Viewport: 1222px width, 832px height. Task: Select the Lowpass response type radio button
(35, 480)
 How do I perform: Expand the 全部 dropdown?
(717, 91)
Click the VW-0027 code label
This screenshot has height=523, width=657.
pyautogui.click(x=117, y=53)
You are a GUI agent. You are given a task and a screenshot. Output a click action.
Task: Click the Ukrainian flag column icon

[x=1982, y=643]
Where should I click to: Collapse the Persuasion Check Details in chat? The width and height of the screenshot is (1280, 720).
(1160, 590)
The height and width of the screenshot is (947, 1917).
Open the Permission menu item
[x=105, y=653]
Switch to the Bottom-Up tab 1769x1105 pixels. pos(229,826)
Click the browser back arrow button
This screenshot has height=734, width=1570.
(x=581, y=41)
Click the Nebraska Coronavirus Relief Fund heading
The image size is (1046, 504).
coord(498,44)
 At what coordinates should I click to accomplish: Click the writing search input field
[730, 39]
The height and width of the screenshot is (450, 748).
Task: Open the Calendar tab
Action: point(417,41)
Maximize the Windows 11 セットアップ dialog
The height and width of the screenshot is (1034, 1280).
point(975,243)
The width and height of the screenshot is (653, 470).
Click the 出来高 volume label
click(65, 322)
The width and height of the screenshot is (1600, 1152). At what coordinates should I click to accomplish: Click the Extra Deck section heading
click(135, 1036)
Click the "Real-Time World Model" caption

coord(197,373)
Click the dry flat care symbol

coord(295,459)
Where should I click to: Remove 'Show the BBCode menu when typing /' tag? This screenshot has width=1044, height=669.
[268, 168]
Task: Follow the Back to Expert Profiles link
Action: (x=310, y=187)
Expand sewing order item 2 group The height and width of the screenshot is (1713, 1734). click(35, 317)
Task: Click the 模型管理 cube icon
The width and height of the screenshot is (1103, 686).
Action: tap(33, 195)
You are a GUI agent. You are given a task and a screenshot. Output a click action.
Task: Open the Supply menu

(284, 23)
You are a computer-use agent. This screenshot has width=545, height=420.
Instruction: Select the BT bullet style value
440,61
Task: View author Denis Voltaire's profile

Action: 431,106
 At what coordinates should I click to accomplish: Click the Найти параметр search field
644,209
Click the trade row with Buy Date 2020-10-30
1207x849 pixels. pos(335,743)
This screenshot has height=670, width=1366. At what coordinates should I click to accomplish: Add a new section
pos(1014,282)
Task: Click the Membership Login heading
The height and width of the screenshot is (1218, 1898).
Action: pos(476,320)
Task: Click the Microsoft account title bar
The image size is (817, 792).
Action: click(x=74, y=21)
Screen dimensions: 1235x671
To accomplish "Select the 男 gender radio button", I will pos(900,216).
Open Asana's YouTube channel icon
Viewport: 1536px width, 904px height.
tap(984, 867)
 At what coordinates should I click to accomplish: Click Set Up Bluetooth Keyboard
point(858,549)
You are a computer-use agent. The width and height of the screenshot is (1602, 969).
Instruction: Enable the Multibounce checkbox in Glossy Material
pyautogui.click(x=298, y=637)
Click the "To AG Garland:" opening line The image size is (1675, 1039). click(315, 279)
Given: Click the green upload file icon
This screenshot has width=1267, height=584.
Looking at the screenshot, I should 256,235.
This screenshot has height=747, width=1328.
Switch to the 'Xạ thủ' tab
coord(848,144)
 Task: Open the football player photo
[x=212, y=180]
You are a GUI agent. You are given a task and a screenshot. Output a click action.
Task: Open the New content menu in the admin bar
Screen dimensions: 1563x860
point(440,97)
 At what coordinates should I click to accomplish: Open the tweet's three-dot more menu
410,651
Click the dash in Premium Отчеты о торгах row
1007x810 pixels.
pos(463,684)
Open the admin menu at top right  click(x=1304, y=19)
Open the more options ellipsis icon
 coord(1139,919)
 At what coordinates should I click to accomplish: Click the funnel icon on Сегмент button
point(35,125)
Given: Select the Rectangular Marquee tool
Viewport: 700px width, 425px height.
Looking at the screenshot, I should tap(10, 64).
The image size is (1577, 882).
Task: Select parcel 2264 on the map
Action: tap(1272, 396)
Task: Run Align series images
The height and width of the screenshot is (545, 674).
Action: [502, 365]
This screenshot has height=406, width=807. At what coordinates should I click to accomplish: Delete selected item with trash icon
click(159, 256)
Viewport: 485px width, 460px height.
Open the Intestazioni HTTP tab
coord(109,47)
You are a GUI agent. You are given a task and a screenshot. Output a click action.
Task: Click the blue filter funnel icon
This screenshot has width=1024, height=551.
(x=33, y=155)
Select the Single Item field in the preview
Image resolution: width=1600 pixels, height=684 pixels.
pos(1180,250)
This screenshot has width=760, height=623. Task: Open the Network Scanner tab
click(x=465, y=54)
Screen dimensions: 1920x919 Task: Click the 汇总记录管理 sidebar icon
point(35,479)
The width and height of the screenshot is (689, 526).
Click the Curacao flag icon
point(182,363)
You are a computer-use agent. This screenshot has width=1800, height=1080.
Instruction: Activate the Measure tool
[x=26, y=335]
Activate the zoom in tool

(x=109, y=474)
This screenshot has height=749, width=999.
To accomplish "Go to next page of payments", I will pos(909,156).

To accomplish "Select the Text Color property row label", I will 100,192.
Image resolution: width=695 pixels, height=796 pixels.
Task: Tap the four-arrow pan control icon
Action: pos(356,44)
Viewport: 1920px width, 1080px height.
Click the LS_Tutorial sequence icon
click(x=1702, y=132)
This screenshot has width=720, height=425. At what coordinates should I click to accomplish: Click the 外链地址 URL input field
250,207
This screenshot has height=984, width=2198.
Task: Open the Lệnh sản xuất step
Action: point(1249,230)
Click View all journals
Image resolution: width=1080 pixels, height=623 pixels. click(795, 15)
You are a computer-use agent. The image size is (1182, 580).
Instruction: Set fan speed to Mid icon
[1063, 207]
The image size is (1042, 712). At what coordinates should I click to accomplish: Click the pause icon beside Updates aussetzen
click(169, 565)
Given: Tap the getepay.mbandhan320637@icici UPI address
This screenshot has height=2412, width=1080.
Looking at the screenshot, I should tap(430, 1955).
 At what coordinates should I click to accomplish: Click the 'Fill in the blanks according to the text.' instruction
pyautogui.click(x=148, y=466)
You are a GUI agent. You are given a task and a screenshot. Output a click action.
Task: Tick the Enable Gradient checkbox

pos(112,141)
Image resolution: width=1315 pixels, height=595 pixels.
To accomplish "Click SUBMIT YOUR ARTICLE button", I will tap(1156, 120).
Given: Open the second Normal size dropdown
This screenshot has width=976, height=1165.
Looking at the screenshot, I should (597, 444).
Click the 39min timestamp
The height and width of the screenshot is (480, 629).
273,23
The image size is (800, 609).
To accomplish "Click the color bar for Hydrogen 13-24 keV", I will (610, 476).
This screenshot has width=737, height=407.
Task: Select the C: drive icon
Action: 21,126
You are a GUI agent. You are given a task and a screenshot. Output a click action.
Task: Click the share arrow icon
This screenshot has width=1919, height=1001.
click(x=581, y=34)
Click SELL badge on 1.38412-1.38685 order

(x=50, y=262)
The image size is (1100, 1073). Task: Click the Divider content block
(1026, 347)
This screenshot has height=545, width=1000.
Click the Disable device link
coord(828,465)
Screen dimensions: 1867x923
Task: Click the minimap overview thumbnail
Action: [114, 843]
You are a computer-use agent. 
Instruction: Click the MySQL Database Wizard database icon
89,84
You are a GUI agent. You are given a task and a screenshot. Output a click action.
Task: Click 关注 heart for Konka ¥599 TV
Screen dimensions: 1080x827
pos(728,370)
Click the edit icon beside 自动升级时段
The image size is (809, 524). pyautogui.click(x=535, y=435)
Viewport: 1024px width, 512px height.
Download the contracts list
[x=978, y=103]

************

Return the full listing exactly as written.

■ Response area ■
Viewport: 1222px width, 832px height. Task: Select the Lowpass response type radio button
(35, 480)
 How do I perform: Expand the 全部 dropdown?
(717, 91)
Click the VW-0027 code label
This screenshot has height=523, width=657.
pyautogui.click(x=117, y=53)
You are a GUI agent. You are given a task and a screenshot. Output a click action.
Task: Click the Ukrainian flag column icon

[x=1982, y=643]
Where should I click to: Collapse the Persuasion Check Details in chat? The width and height of the screenshot is (1280, 720).
(1160, 590)
The height and width of the screenshot is (947, 1917).
Open the Permission menu item
[x=105, y=653]
Switch to the Bottom-Up tab 1769x1105 pixels. pos(229,826)
Click the browser back arrow button
This screenshot has height=734, width=1570.
(x=581, y=41)
Click the Nebraska Coronavirus Relief Fund heading
The image size is (1046, 504).
coord(498,44)
 At what coordinates should I click to accomplish: Click the writing search input field
[730, 39]
The height and width of the screenshot is (450, 748).
Task: Open the Calendar tab
Action: point(417,41)
Maximize the Windows 11 セットアップ dialog
The height and width of the screenshot is (1034, 1280).
point(975,243)
The width and height of the screenshot is (653, 470).
Click the 出来高 volume label
click(65, 322)
The width and height of the screenshot is (1600, 1152). At what coordinates should I click to accomplish: Click the Extra Deck section heading
click(135, 1036)
Click the "Real-Time World Model" caption

coord(197,373)
Click the dry flat care symbol

coord(295,459)
Where should I click to: Remove 'Show the BBCode menu when typing /' tag? This screenshot has width=1044, height=669.
[268, 168]
Task: Follow the Back to Expert Profiles link
Action: (x=310, y=187)
Expand sewing order item 2 group The height and width of the screenshot is (1713, 1734). click(35, 317)
Task: Click the 模型管理 cube icon
The width and height of the screenshot is (1103, 686).
Action: tap(33, 195)
You are a GUI agent. You are given a task and a screenshot. Output a click action.
Task: Open the Supply menu

(284, 23)
You are a computer-use agent. This screenshot has width=545, height=420.
Instruction: Select the BT bullet style value
440,61
Task: View author Denis Voltaire's profile

Action: 431,106
 At what coordinates should I click to accomplish: Click the Найти параметр search field
644,209
Click the trade row with Buy Date 2020-10-30
1207x849 pixels. pos(335,743)
This screenshot has height=670, width=1366. At what coordinates should I click to accomplish: Add a new section
pos(1014,282)
Task: Click the Membership Login heading
The height and width of the screenshot is (1218, 1898).
Action: pos(476,320)
Task: Click the Microsoft account title bar
The image size is (817, 792).
Action: click(x=74, y=21)
Screen dimensions: 1235x671
To accomplish "Select the 男 gender radio button", I will pos(900,216).
Open Asana's YouTube channel icon
Viewport: 1536px width, 904px height.
tap(984, 867)
 At what coordinates should I click to accomplish: Click Set Up Bluetooth Keyboard
point(858,549)
You are a computer-use agent. The width and height of the screenshot is (1602, 969).
Instruction: Enable the Multibounce checkbox in Glossy Material
pyautogui.click(x=298, y=637)
Click the "To AG Garland:" opening line The image size is (1675, 1039). click(315, 279)
Given: Click the green upload file icon
This screenshot has width=1267, height=584.
Looking at the screenshot, I should 256,235.
This screenshot has height=747, width=1328.
Switch to the 'Xạ thủ' tab
coord(848,144)
 Task: Open the football player photo
[x=212, y=180]
You are a GUI agent. You are given a task and a screenshot. Output a click action.
Task: Open the New content menu in the admin bar
Screen dimensions: 1563x860
point(440,97)
 At what coordinates should I click to accomplish: Open the tweet's three-dot more menu
410,651
Click the dash in Premium Отчеты о торгах row
1007x810 pixels.
pos(463,684)
Open the admin menu at top right  click(x=1304, y=19)
Open the more options ellipsis icon
 coord(1139,919)
 At what coordinates should I click to accomplish: Click the funnel icon on Сегмент button
point(35,125)
Given: Select the Rectangular Marquee tool
Viewport: 700px width, 425px height.
Looking at the screenshot, I should tap(10, 64).
The image size is (1577, 882).
Task: Select parcel 2264 on the map
Action: tap(1272, 396)
Task: Run Align series images
The height and width of the screenshot is (545, 674).
Action: [502, 365]
This screenshot has height=406, width=807. At what coordinates should I click to accomplish: Delete selected item with trash icon
click(159, 256)
Viewport: 485px width, 460px height.
Open the Intestazioni HTTP tab
coord(109,47)
You are a GUI agent. You are given a task and a screenshot. Output a click action.
Task: Click the blue filter funnel icon
This screenshot has width=1024, height=551.
(x=33, y=155)
Select the Single Item field in the preview
Image resolution: width=1600 pixels, height=684 pixels.
pos(1180,250)
This screenshot has width=760, height=623. Task: Open the Network Scanner tab
click(x=465, y=54)
Screen dimensions: 1920x919 Task: Click the 汇总记录管理 sidebar icon
point(35,479)
The width and height of the screenshot is (689, 526).
Click the Curacao flag icon
point(182,363)
You are a computer-use agent. This screenshot has width=1800, height=1080.
Instruction: Activate the Measure tool
[x=26, y=335]
Activate the zoom in tool

(x=109, y=474)
This screenshot has height=749, width=999.
To accomplish "Go to next page of payments", I will pos(909,156).

To accomplish "Select the Text Color property row label", I will 100,192.
Image resolution: width=695 pixels, height=796 pixels.
Task: Tap the four-arrow pan control icon
Action: pos(356,44)
Viewport: 1920px width, 1080px height.
Click the LS_Tutorial sequence icon
click(x=1702, y=132)
This screenshot has width=720, height=425. At what coordinates should I click to accomplish: Click the 外链地址 URL input field
250,207
This screenshot has height=984, width=2198.
Task: Open the Lệnh sản xuất step
Action: point(1249,230)
Click View all journals
Image resolution: width=1080 pixels, height=623 pixels. click(795, 15)
You are a computer-use agent. The image size is (1182, 580).
Instruction: Set fan speed to Mid icon
[1063, 207]
The image size is (1042, 712). At what coordinates should I click to accomplish: Click the pause icon beside Updates aussetzen
click(169, 565)
Given: Tap the getepay.mbandhan320637@icici UPI address
This screenshot has height=2412, width=1080.
Looking at the screenshot, I should tap(430, 1955).
 At what coordinates should I click to accomplish: Click the 'Fill in the blanks according to the text.' instruction
pyautogui.click(x=148, y=466)
You are a GUI agent. You are given a task and a screenshot. Output a click action.
Task: Tick the Enable Gradient checkbox

pos(112,141)
Image resolution: width=1315 pixels, height=595 pixels.
To accomplish "Click SUBMIT YOUR ARTICLE button", I will tap(1156, 120).
Given: Open the second Normal size dropdown
This screenshot has width=976, height=1165.
Looking at the screenshot, I should (597, 444).
Click the 39min timestamp
The height and width of the screenshot is (480, 629).
273,23
The image size is (800, 609).
To accomplish "Click the color bar for Hydrogen 13-24 keV", I will (610, 476).
This screenshot has width=737, height=407.
Task: Select the C: drive icon
Action: 21,126
You are a GUI agent. You are given a task and a screenshot. Output a click action.
Task: Click the share arrow icon
This screenshot has width=1919, height=1001.
click(x=581, y=34)
Click SELL badge on 1.38412-1.38685 order

(x=50, y=262)
The image size is (1100, 1073). Task: Click the Divider content block
(1026, 347)
This screenshot has height=545, width=1000.
Click the Disable device link
coord(828,465)
Screen dimensions: 1867x923
Task: Click the minimap overview thumbnail
Action: [114, 843]
You are a computer-use agent. 
Instruction: Click the MySQL Database Wizard database icon
89,84
You are a GUI agent. You are given a task and a screenshot. Output a click action.
Task: Click 关注 heart for Konka ¥599 TV
Screen dimensions: 1080x827
pos(728,370)
Click the edit icon beside 自动升级时段
The image size is (809, 524). pyautogui.click(x=535, y=435)
Viewport: 1024px width, 512px height.
Download the contracts list
[x=978, y=103]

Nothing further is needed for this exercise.